RITZY Cinema workers, on their ninth day of strike action, marched with 200 supporters and trade unionists from the British Film Institute (BFI) yesterday.
What do we want – the living wage! When do we want it – now!’ rang out through the streets of London as the lively march was led by a drumming band.
There were big delegations of BECTU workers with their banner and Equity workers carrying purple flags.
Cinema worker Blaise Hure said: ‘We are here to strike against Picture House for refusing to pay us the London living wage of £8.80 an hour.
‘We are living on the bread line and scraping the barrel to make ends meet and pay our rent and living costs.
‘We shouldn’t have to live like this, especially when the fat cats at the top are getting major pay rises and major bonuses and clearly have the ability to pay us.’
BECTU member Thea Sandall, who works at the Young Vic theatre, said: ‘I do get paid enough to live on at the Young Vic and I am here today supporting these young workers because people can’t be expected to live in London on less than the living wage.
‘Young people haven’t got a future at the moment. I have two grandsons and they are in the same situation. They cannot afford to move out from their parents’ house, they cannot afford to live alone.’
Ritzy Cinema worker Zaz Wood told News Line: ‘This is the ninth day of strike action and our tenth will be on Sunday.

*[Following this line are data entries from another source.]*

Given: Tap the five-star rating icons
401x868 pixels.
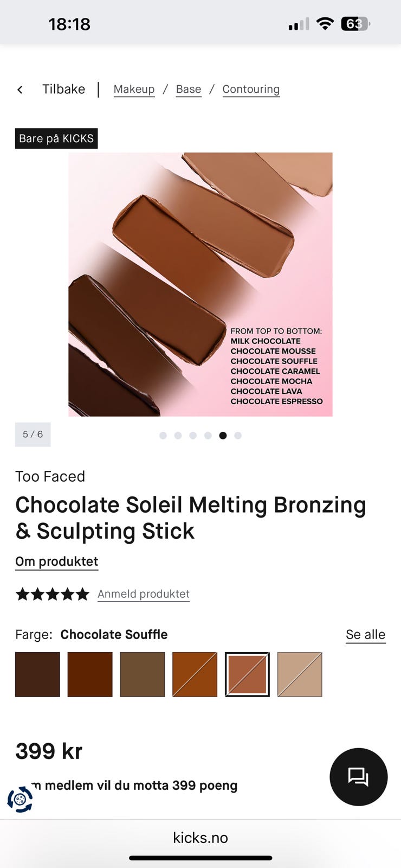Looking at the screenshot, I should (52, 594).
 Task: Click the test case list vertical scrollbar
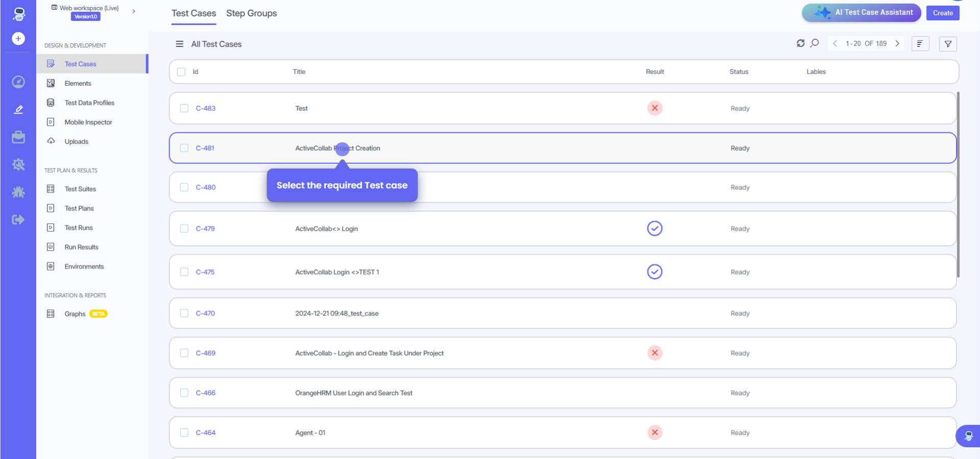(x=958, y=184)
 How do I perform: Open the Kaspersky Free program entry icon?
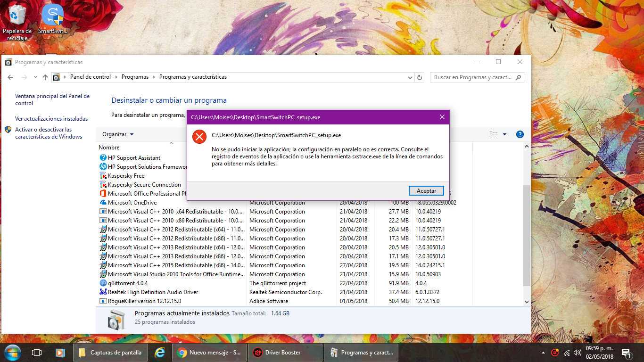pos(103,175)
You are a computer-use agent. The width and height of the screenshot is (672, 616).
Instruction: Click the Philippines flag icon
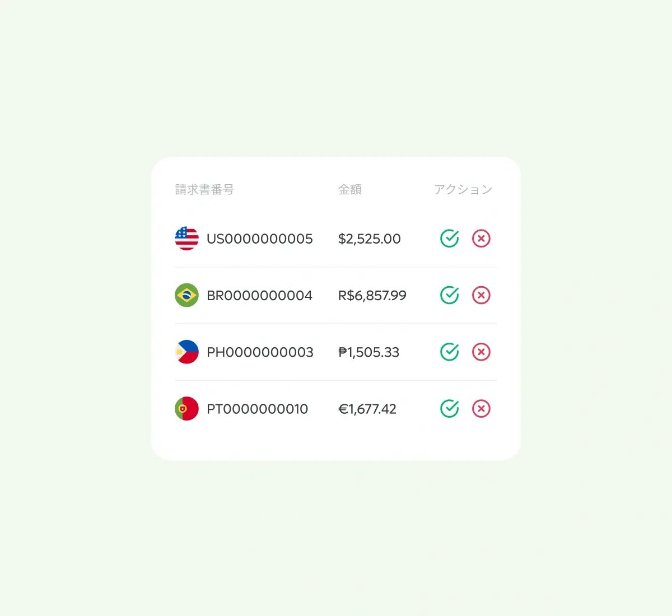[187, 352]

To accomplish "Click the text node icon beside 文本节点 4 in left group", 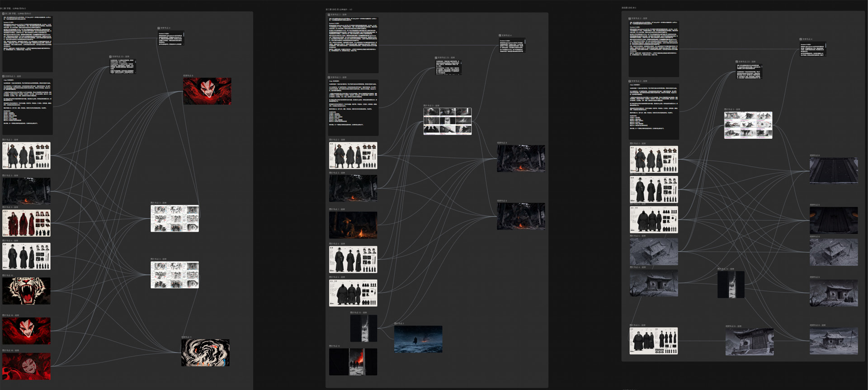I will pyautogui.click(x=159, y=28).
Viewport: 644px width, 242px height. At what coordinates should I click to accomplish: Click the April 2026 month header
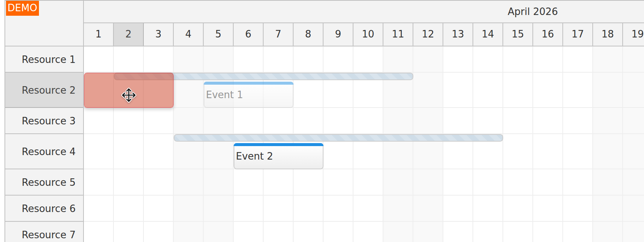532,11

‘We are going to fight until we win. We are going to win the London Living Wage. Personally, it is very hard for me to pay rent, bills and student tuition fees as well as obviously food and drink. Their ticket prices have gone up to £12 on the weekend to see a film and that is significantly more than I am paid in an hour – a large popcorn costs £4.50!
‘Other workers should come out on strike with us.
‘Last Thursday we joined the massive strike of teachers, fire fighters and other cinema workers – we definitely need a general strike.’
The march stopped outside the Picture House headquarters that own Ritzy headquarters at St Vincent House, Orange Street, then made its way to the Curzon headquarters in Stukeley Street and finished with a rally addressed by Ken Loach after ending at the London Mayor’s office at City Hall.